Bautzens Oberbürgermeister Alexander Ahrens Foto: dpa

Brennpunkt Bautzen: Nachdem hier Flüchtlinge und Neonazis aneinandergeraten sind, ist die Stimmung extrem angespannt. Der Bürgermeister signalisiert Gesprächsbereitschaft.

 

Bautzen - Nach den gewalttätigen Ausschreitungen zwischen jungen Flüchtlingen und Rechtsextremen in Bautzen will Oberbürgermeister Alexander Ahrens (parteilos) auch mit Rechten reden. "Zu einem sachlichen Gespräch bin ich immer bereit. Dabei betrachte ich die verwendeten Formulierungen nicht als Bedingung", sagte das Stadtoberhaupt am Freitag der Deutschen Presse-Agentur. Zuvor hatten rechte Gruppierungen ihre für Freitag angekündigte Demonstration in Bautzen abgesagt.

Die Gruppierungen mit Namen wie "Nationale Front Bautzen" und "rechtes-kollektiv.BZ" verbreiteten nach den Ausschreitungen eine Erklärung. "Ab sofort werden wir Bautzens Politikern die Möglichkeit geben, Taten folgen zu lassen.

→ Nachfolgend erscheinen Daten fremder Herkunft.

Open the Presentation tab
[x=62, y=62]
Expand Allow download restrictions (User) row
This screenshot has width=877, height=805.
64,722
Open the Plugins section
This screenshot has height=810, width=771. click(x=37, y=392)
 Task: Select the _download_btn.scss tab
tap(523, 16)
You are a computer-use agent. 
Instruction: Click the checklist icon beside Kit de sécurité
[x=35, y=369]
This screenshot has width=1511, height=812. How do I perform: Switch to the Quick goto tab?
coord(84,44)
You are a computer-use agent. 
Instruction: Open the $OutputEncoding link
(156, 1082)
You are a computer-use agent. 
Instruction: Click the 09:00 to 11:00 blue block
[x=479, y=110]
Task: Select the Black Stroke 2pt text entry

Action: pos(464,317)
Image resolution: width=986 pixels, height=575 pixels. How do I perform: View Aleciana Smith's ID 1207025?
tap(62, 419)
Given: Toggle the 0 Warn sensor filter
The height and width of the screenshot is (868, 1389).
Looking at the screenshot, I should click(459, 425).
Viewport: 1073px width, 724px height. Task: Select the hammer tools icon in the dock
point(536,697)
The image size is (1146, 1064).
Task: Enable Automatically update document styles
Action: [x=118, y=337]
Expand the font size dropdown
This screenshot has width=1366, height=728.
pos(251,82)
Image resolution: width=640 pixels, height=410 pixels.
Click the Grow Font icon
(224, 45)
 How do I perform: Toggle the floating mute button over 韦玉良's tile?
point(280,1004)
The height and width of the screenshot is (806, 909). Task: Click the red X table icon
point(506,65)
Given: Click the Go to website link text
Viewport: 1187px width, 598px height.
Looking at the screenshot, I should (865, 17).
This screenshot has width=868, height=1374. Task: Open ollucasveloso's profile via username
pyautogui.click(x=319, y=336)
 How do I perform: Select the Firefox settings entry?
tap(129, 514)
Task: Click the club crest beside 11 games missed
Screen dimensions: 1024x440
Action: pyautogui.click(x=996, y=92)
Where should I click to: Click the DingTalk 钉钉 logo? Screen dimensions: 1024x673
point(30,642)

Wir erwarten eine deutlich spürbare Verbesserung der Situation in unserer Stadt. Wir werden uns die Veränderungen anschauen und wöchentlich gemeinsam entscheiden, ob wir neu mobilisieren, oder ob die Veränderungen spürbar sind", hieß es darin.

Der Oberbürgermeister erwiderte: "Gerne können wir über Versäumnissen und Missstände sprechen, wobei ich diesen Themenkreis nicht auf die Verwaltung beschränkt sehen möchte. Es geht ausdrücklich auch um Missstände auf Seiten der Unterzeichner des Redeangebotes."